The pods deployed on the cluster should be something similar to:
$ kubectl get pods -o wide --all-namespaces
NAMESPACE NAME READY STATUS RESTARTS AGE IP NODE NOMINATED NODE READINESS GATES
kube-system calico-kube-controllers-7d569d95-2hqkk 1/1 Running 0 26m 192.168.235.194 k8s-master <none> <none>
kube-system calico-node-8kpmm 1/1 Running 0 26m 10.0.26.205 k8s-master <none> <none>
kube-system calico-node-c6b45 1/1 Running 0 19m 10.0.26.208 k8s-worker-node3 <none> <none>
kube-system calico-node-qpbj9 1/1 Running 0 19m 10.0.26.206 k8s-worker-node1 <none> <none>
kube-system calico-node-qqfqf 1/1 Running 0 19m 10.0.26.207 k8s-worker-node2 <none> <none>
kube-system coredns-f9fd979d6-9kjzl 1/1 Running 0 26m 192.168.235.193 k8s-master <none> <none>
kube-system coredns-f9fd979d6-jfk5r 1/1 Running 0 26m 192.168.235.195 k8s-master <none> <none>
kube-system etcd-k8s-master 1/1 Running 0 26m 10.0.26.205 k8s-master <none> <none>
kube-system kube-apiserver-k8s-master 1/1 Running 0 26m 10.0.26.205 k8s-master <none> <none>
kube-system kube-controller-manager-k8s-master 1/1 Running 0 26m 10.0.26.205 k8s-master <none> <none>
kube-system kube-proxy-5sd49 1/1 Running 0 19m 10.0.26.208 k8s-worker-node3 <none> <none>
kube-system kube-proxy-c8bgk 1/1 Running 0 19m 10.0.26.207 k8s-worker-node2 <none> <none>
kube-system kube-proxy-nrx65 1/1 Running 0 26m 10.0.26.205 k8s-master <none> <none>
kube-system kube-proxy-xmsbd 1/1 Running 0 19m 10.0.26.206 k8s-worker-node1 <none> <none>
kube-system kube-scheduler-k8s-master 1/1 Running 0 26m 10.0.26.205 k8s-master <none> <none>
On top of Kubernetes, the serverless abstraction Knative has to be installed and setup.
Along with Knative, other core components are going to be installed, such as the Istio service mesh and the Apache Kafka message distributed streaming platform. In particular, Kafka can be configured to use either ephemeral storage or persistent storage. To install Knative with Kafka exploiting ephemeral storage run in the master VM the following command:
$ ./setup_knative.sh -type ephem
or, alternatively:
$ ./setup_knative.sh -kafka pers -vol 'dimension'
where 'dimension' is the dimension in GB of the volume attached to each Kafka broker. Pay attention that this dimension should never exceed the total storage available in the corresponding VM.

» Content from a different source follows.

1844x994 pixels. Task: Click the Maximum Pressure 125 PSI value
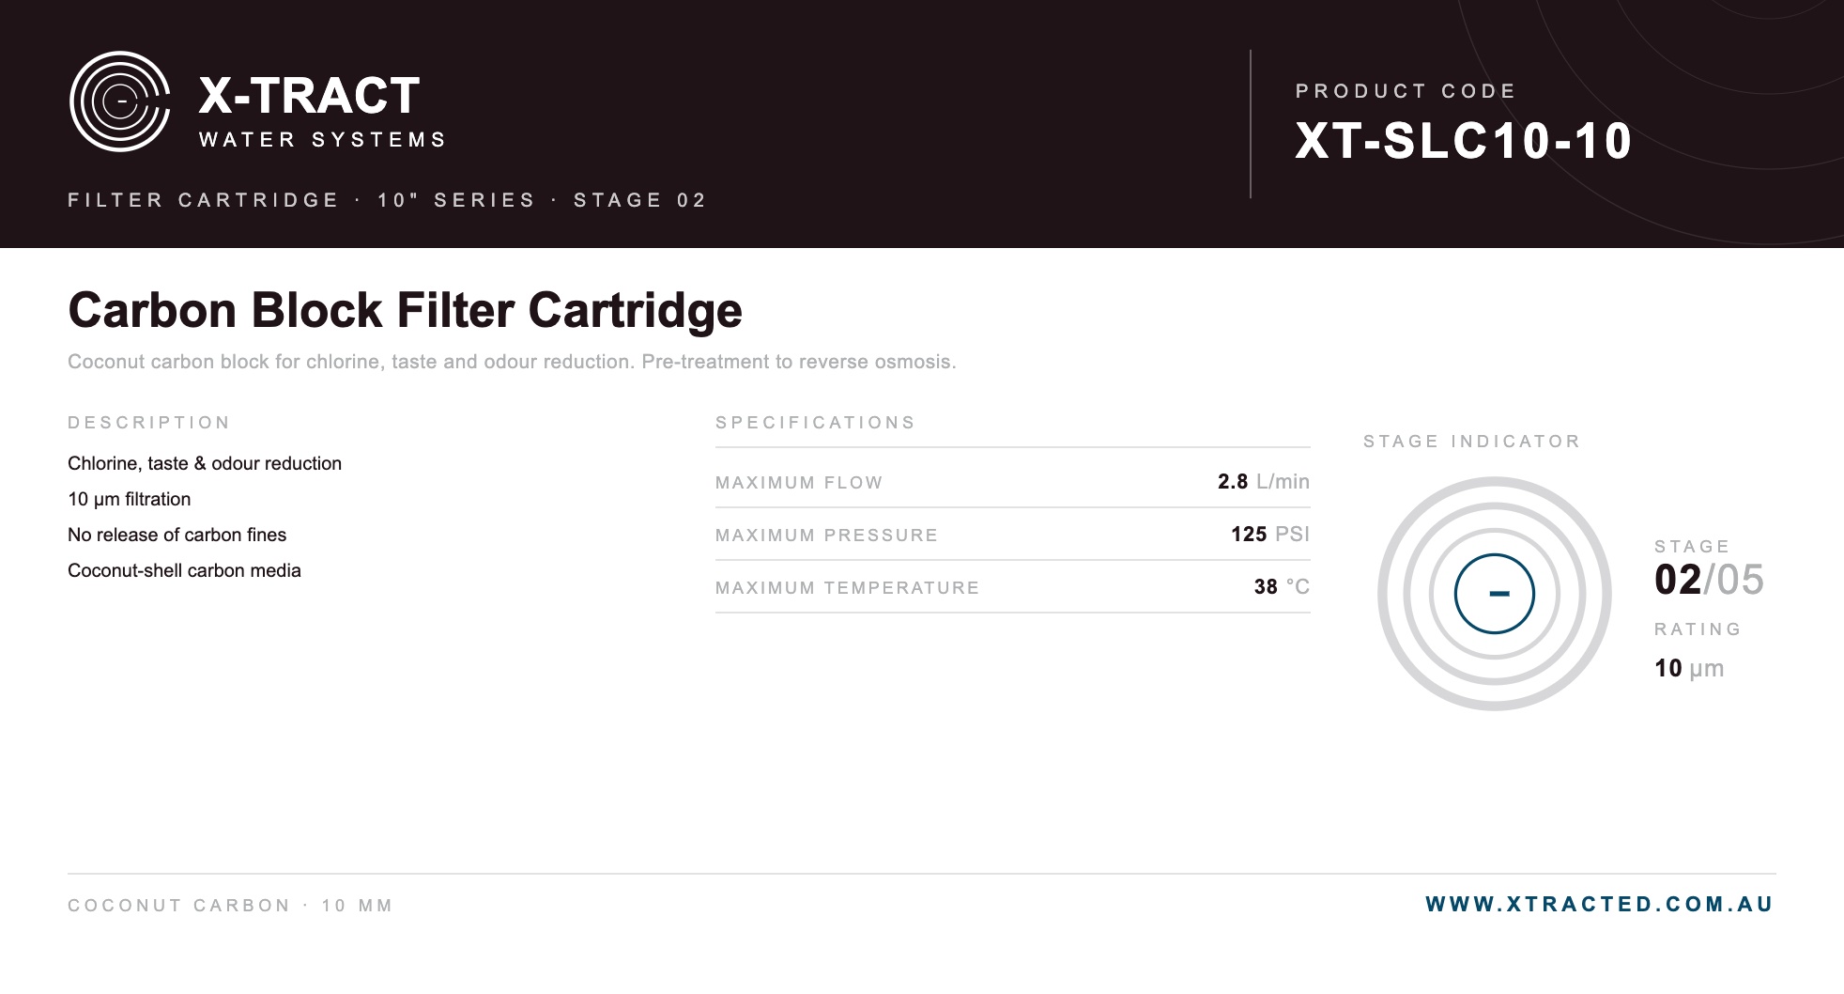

To finalize the Knative setup, reload the .bashrc settings:
source ~/.bashrc
For the persistent configuration, check that the following pods have been deployed:
$ kubectl get pods --namespace kafka
NAME READY STATUS RESTARTS AGE
kafka-0 1/1 Running 1 8m20s
kafka-1 1/1 Running 0 6m26s
kafka-2 1/1 Running 0 5m34s
kafka-zookeeper-0 1/1 Running 0 8m20s
kafka-zookeeper-1 1/1 Running 0 7m24s
kafka-zookeeper-2 1/1 Running 0 6m44s
Then, check that the PVCs are actually bind to the automatically created PVs. First check that the PVs have been created:
$ kubectl get pv --namespace kafka
NAME CAPACITY ACCESS MODES RECLAIM POLICY STATUS CLAIM STORAGECLASS REASON AGE
node1-kafka-local-pv 10Gi RWO Retain Bound kafka/datadir-kafka-0 kafka-local-storage 11m
node2-kafka-local-pv 10Gi RWO Retain Bound kafka/datadir-kafka-1 kafka-local-storage 11m
node3-kafka-local-pv 10Gi RWO Retain Bound kafka/datadir-kafka-2 kafka-local-storage 11m
As the command output reports, the 3 volumes are bounded to the PVCs shown in the column 'CLAIM'. A similar outcome should be reported also from PVCs command:
$ kubectl get pvc --namespace kafka
NAME STATUS VOLUME CAPACITY ACCESS MODES STORAGECLASS AGE
datadir-kafka-0 Bound node1-kafka-local-pv 10Gi RWO kafka-local-storage 11m
datadir-kafka-1 Bound node2-kafka-local-pv 10Gi RWO kafka-local-storage 9m8s
datadir-kafka-2 Bound node3-kafka-local-pv 10Gi RWO kafka-local-storage 8m16s
indeed, the command output shows the correct binding between PVCs and PVs represented by the 'Bound' status of each PVC.
Now you are ready to run the samples, to check if everything has been installed and setup correctly.